*** Given records
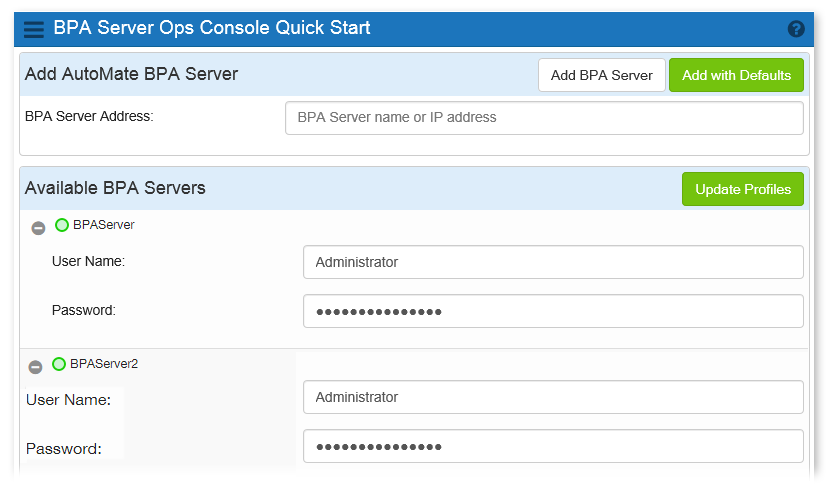Screen dimensions: 832x486
Task: Click the Add BPA Server button
Action: pos(602,75)
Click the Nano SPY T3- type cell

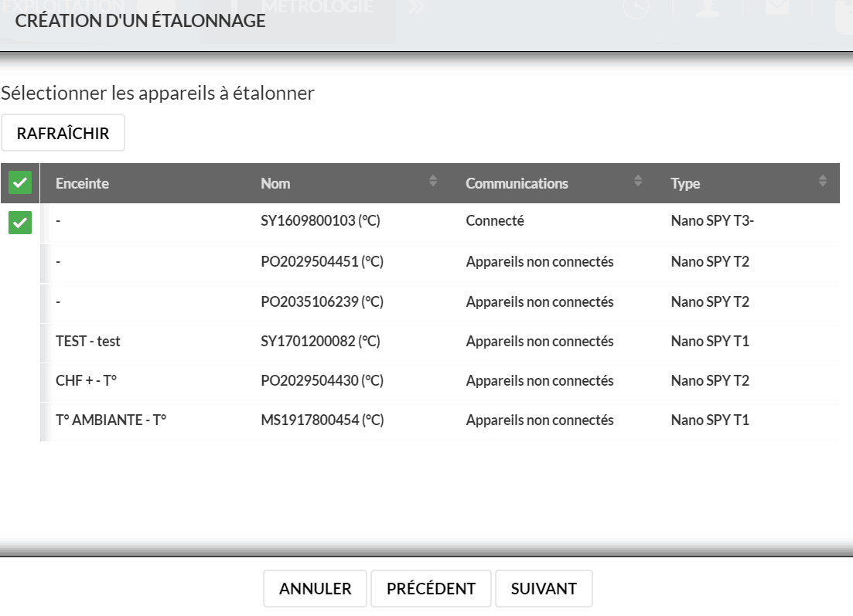pyautogui.click(x=712, y=221)
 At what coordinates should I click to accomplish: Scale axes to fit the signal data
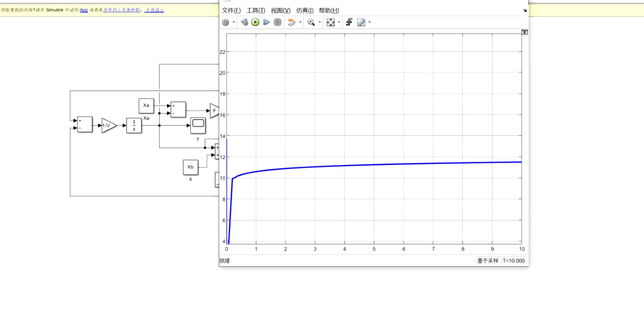[331, 22]
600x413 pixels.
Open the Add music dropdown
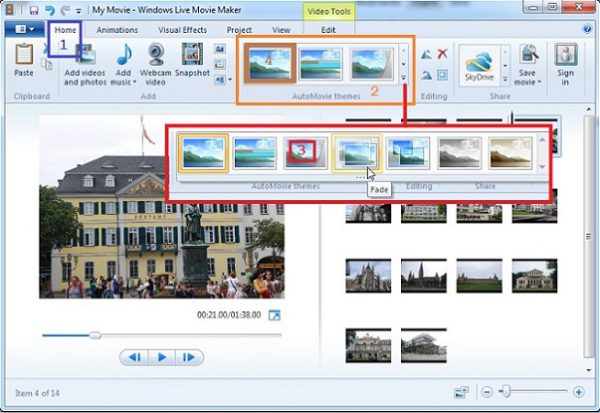pyautogui.click(x=125, y=81)
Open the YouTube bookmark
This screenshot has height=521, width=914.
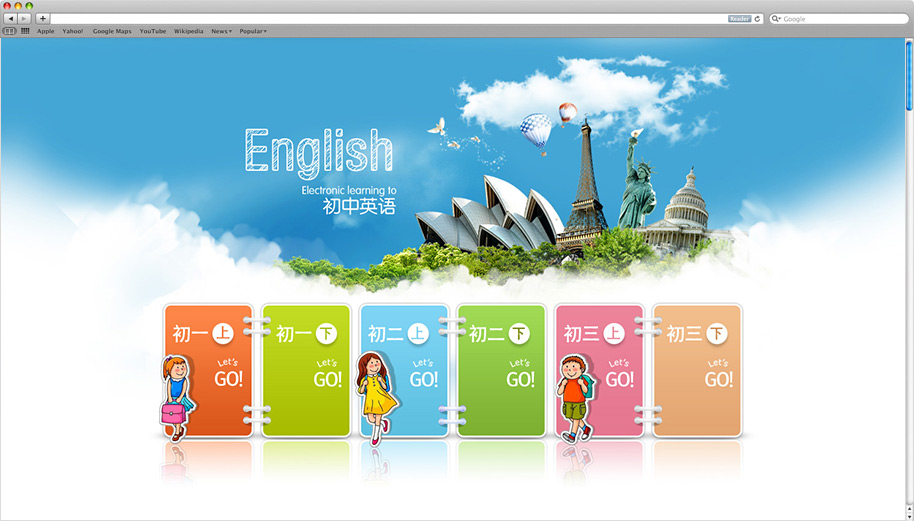153,31
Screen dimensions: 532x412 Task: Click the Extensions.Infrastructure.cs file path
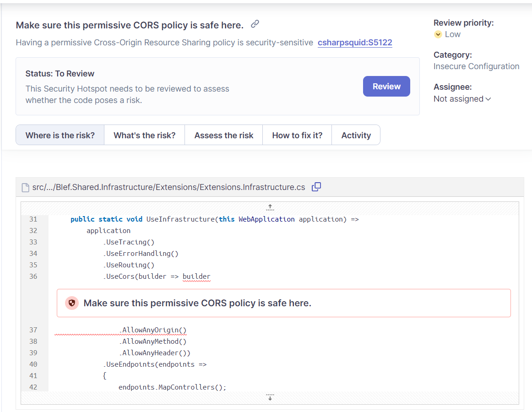[x=168, y=187]
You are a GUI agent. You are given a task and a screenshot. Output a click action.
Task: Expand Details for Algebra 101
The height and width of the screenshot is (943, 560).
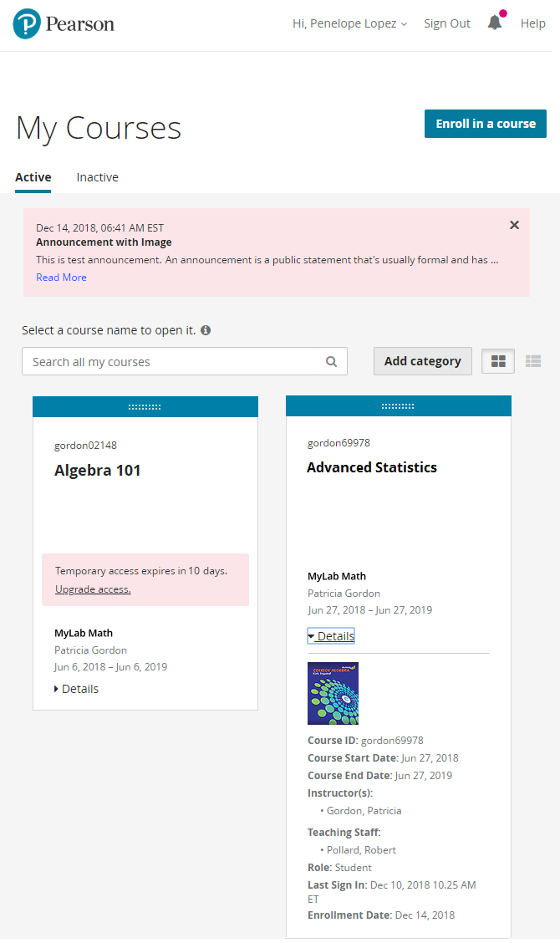pos(76,689)
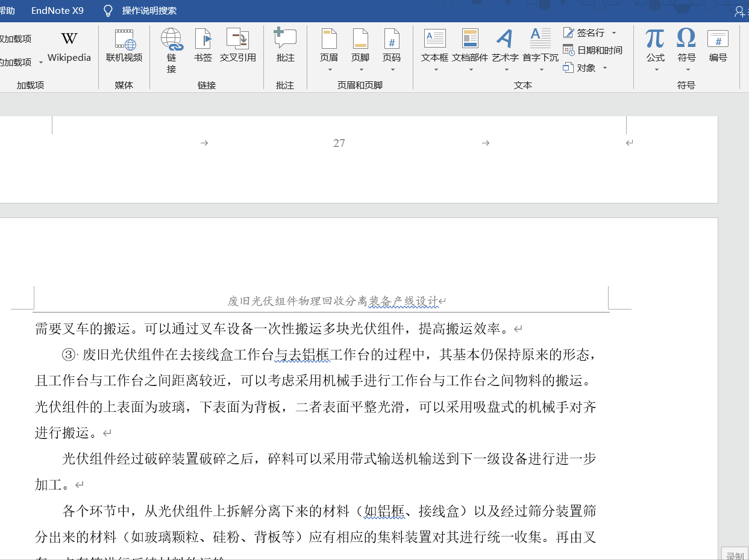Click the 录制 recording indicator
This screenshot has width=749, height=560.
[735, 553]

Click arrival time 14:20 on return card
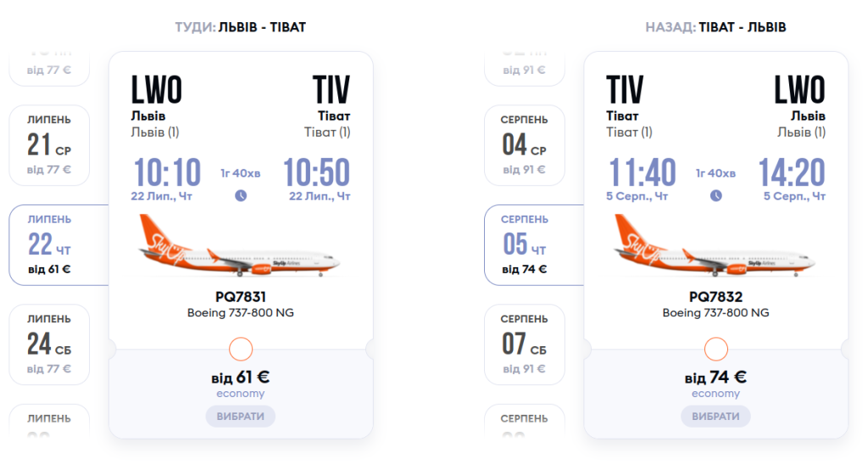791,173
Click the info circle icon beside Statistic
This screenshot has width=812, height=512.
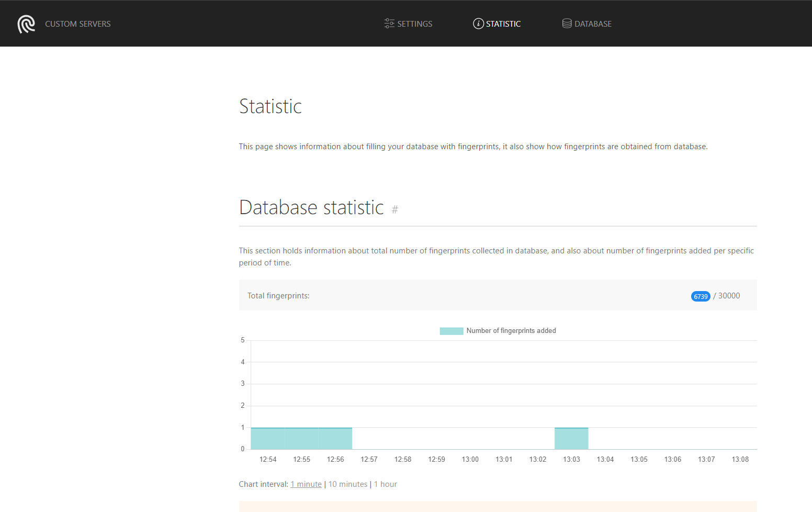pos(478,24)
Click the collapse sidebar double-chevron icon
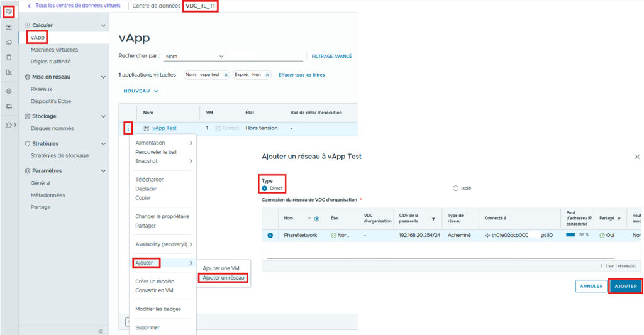The height and width of the screenshot is (335, 644). pyautogui.click(x=99, y=331)
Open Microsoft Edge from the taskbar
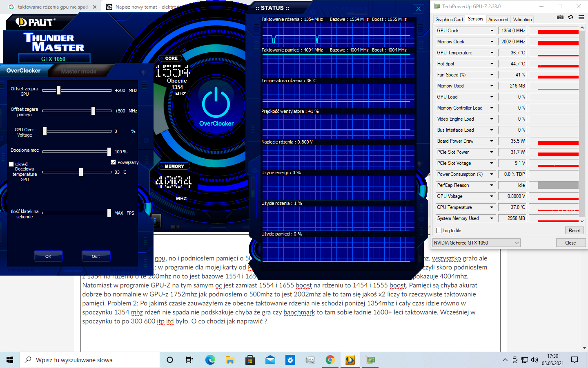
******
— What is required —
From the line with "Click the info circle icon beside Statistic" down to the last line of the entries above, set down every line exactly, apart from the pictures.

— Answer below —
Click the info circle icon beside Statistic
This screenshot has width=812, height=512.
pos(478,24)
Click the collapse sidebar double-chevron icon
The height and width of the screenshot is (335, 644). pyautogui.click(x=99, y=331)
Open Microsoft Edge from the taskbar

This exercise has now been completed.